Brief
Should any entry look odd, write it out exactly anyway, along with all the rest.

== Segment start ==

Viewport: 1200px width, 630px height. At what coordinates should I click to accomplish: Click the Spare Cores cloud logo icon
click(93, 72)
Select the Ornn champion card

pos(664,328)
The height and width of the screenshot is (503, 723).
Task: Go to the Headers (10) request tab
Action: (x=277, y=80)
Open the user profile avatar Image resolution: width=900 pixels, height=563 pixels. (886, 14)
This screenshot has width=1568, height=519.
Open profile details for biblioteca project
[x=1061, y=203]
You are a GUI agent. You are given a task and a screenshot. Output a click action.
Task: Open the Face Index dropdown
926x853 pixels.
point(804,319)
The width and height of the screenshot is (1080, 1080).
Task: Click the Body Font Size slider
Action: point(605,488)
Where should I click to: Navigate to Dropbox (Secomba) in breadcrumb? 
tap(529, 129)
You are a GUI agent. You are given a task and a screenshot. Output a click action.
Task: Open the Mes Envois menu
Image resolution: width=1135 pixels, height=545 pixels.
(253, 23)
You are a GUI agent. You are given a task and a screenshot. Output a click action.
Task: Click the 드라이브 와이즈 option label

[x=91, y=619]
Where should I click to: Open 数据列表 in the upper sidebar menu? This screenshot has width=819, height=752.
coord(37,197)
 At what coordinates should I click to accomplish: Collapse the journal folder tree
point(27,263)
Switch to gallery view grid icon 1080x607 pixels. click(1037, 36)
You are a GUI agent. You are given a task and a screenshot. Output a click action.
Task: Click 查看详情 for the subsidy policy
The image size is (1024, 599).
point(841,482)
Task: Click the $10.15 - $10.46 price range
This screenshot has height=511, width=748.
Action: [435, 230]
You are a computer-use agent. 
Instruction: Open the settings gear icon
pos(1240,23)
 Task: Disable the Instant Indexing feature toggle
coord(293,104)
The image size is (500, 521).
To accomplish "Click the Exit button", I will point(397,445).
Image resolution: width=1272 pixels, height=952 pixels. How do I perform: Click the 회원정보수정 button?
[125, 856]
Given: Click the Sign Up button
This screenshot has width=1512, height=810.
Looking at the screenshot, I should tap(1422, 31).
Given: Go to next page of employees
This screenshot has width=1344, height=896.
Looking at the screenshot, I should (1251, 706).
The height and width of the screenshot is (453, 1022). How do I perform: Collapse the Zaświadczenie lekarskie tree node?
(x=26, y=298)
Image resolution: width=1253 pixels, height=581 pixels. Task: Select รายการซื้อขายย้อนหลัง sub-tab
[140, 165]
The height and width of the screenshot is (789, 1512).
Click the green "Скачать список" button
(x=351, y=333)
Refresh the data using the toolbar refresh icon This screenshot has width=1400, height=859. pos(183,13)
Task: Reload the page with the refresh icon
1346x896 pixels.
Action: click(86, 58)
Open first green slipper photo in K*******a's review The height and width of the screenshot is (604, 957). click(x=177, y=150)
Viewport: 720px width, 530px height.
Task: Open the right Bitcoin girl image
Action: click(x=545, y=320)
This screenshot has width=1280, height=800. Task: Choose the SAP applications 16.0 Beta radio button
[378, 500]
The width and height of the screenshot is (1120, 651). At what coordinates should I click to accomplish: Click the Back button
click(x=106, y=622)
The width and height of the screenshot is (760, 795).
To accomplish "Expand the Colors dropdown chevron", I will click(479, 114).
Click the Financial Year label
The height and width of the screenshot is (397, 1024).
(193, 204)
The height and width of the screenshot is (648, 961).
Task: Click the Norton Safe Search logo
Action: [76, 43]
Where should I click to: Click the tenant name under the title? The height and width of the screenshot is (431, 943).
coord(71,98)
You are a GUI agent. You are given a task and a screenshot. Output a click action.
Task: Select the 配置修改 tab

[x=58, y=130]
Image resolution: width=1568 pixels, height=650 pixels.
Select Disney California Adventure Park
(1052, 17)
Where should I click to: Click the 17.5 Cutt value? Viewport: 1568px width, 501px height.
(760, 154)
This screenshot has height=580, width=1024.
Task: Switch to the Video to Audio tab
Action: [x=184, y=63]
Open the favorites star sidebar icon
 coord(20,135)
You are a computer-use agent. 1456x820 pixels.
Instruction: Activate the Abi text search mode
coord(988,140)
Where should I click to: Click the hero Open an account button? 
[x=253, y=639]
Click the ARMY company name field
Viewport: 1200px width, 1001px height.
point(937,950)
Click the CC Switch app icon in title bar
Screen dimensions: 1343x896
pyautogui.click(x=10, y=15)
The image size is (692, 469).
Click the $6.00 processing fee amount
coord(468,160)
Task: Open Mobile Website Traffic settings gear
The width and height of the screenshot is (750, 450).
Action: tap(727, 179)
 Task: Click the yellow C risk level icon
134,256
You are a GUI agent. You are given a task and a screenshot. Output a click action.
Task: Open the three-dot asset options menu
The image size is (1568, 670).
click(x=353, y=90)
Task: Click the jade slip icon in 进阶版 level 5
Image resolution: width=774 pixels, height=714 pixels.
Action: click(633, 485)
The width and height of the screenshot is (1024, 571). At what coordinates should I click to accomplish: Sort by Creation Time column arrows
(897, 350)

== Segment end ==

Output for this task
Viewport: 1200px width, 630px height. At what coordinates should I click to accomplish: Click the Spare Cores cloud logo icon
click(93, 72)
Select the Ornn champion card

pos(664,328)
The height and width of the screenshot is (503, 723).
Task: Go to the Headers (10) request tab
Action: (x=277, y=80)
Open the user profile avatar Image resolution: width=900 pixels, height=563 pixels. (886, 14)
This screenshot has width=1568, height=519.
Open profile details for biblioteca project
[x=1061, y=203]
You are a GUI agent. You are given a task and a screenshot. Output a click action.
Task: Open the Face Index dropdown
926x853 pixels.
point(804,319)
The width and height of the screenshot is (1080, 1080).
Task: Click the Body Font Size slider
Action: point(605,488)
Where should I click to: Navigate to Dropbox (Secomba) in breadcrumb? 
tap(529, 129)
You are a GUI agent. You are given a task and a screenshot. Output a click action.
Task: Open the Mes Envois menu
Image resolution: width=1135 pixels, height=545 pixels.
(253, 23)
You are a GUI agent. You are given a task and a screenshot. Output a click action.
Task: Click the 드라이브 와이즈 option label

[x=91, y=619]
Where should I click to: Open 数据列表 in the upper sidebar menu? This screenshot has width=819, height=752.
coord(37,197)
 At what coordinates should I click to accomplish: Collapse the journal folder tree
point(27,263)
Switch to gallery view grid icon 1080x607 pixels. click(1037, 36)
You are a GUI agent. You are given a task and a screenshot. Output a click action.
Task: Click 查看详情 for the subsidy policy
The image size is (1024, 599).
point(841,482)
Task: Click the $10.15 - $10.46 price range
This screenshot has height=511, width=748.
Action: [435, 230]
You are a computer-use agent. 
Instruction: Open the settings gear icon
pos(1240,23)
 Task: Disable the Instant Indexing feature toggle
coord(293,104)
The image size is (500, 521).
To accomplish "Click the Exit button", I will point(397,445).
Image resolution: width=1272 pixels, height=952 pixels. How do I perform: Click the 회원정보수정 button?
[125, 856]
Given: Click the Sign Up button
This screenshot has width=1512, height=810.
Looking at the screenshot, I should tap(1422, 31).
Given: Go to next page of employees
This screenshot has width=1344, height=896.
Looking at the screenshot, I should (1251, 706).
The height and width of the screenshot is (453, 1022). How do I perform: Collapse the Zaświadczenie lekarskie tree node?
(x=26, y=298)
Image resolution: width=1253 pixels, height=581 pixels. Task: Select รายการซื้อขายย้อนหลัง sub-tab
[140, 165]
The height and width of the screenshot is (789, 1512).
Click the green "Скачать список" button
(x=351, y=333)
Refresh the data using the toolbar refresh icon This screenshot has width=1400, height=859. pos(183,13)
Task: Reload the page with the refresh icon
1346x896 pixels.
Action: click(86, 58)
Open first green slipper photo in K*******a's review The height and width of the screenshot is (604, 957). click(x=177, y=150)
Viewport: 720px width, 530px height.
Task: Open the right Bitcoin girl image
Action: click(x=545, y=320)
This screenshot has width=1280, height=800. Task: Choose the SAP applications 16.0 Beta radio button
[378, 500]
The width and height of the screenshot is (1120, 651). At what coordinates should I click to accomplish: Click the Back button
click(x=106, y=622)
The width and height of the screenshot is (760, 795).
To accomplish "Expand the Colors dropdown chevron", I will click(479, 114).
Click the Financial Year label
The height and width of the screenshot is (397, 1024).
(193, 204)
The height and width of the screenshot is (648, 961).
Task: Click the Norton Safe Search logo
Action: [76, 43]
Where should I click to: Click the tenant name under the title? The height and width of the screenshot is (431, 943).
coord(71,98)
You are a GUI agent. You are given a task and a screenshot. Output a click action.
Task: Select the 配置修改 tab

[x=58, y=130]
Image resolution: width=1568 pixels, height=650 pixels.
Select Disney California Adventure Park
(1052, 17)
Where should I click to: Click the 17.5 Cutt value? Viewport: 1568px width, 501px height.
(760, 154)
This screenshot has height=580, width=1024.
Task: Switch to the Video to Audio tab
Action: [x=184, y=63]
Open the favorites star sidebar icon
 coord(20,135)
You are a computer-use agent. 1456x820 pixels.
Instruction: Activate the Abi text search mode
coord(988,140)
Where should I click to: Click the hero Open an account button? 
[x=253, y=639]
Click the ARMY company name field
Viewport: 1200px width, 1001px height.
point(937,950)
Click the CC Switch app icon in title bar
Screen dimensions: 1343x896
pyautogui.click(x=10, y=15)
The image size is (692, 469).
Click the $6.00 processing fee amount
coord(468,160)
Task: Open Mobile Website Traffic settings gear
The width and height of the screenshot is (750, 450).
Action: tap(727, 179)
 Task: Click the yellow C risk level icon
134,256
You are a GUI agent. You are given a task and a screenshot. Output a click action.
Task: Open the three-dot asset options menu
The image size is (1568, 670).
click(x=353, y=90)
Task: Click the jade slip icon in 进阶版 level 5
Image resolution: width=774 pixels, height=714 pixels.
Action: click(633, 485)
The width and height of the screenshot is (1024, 571). At what coordinates should I click to accomplish: Sort by Creation Time column arrows
(897, 350)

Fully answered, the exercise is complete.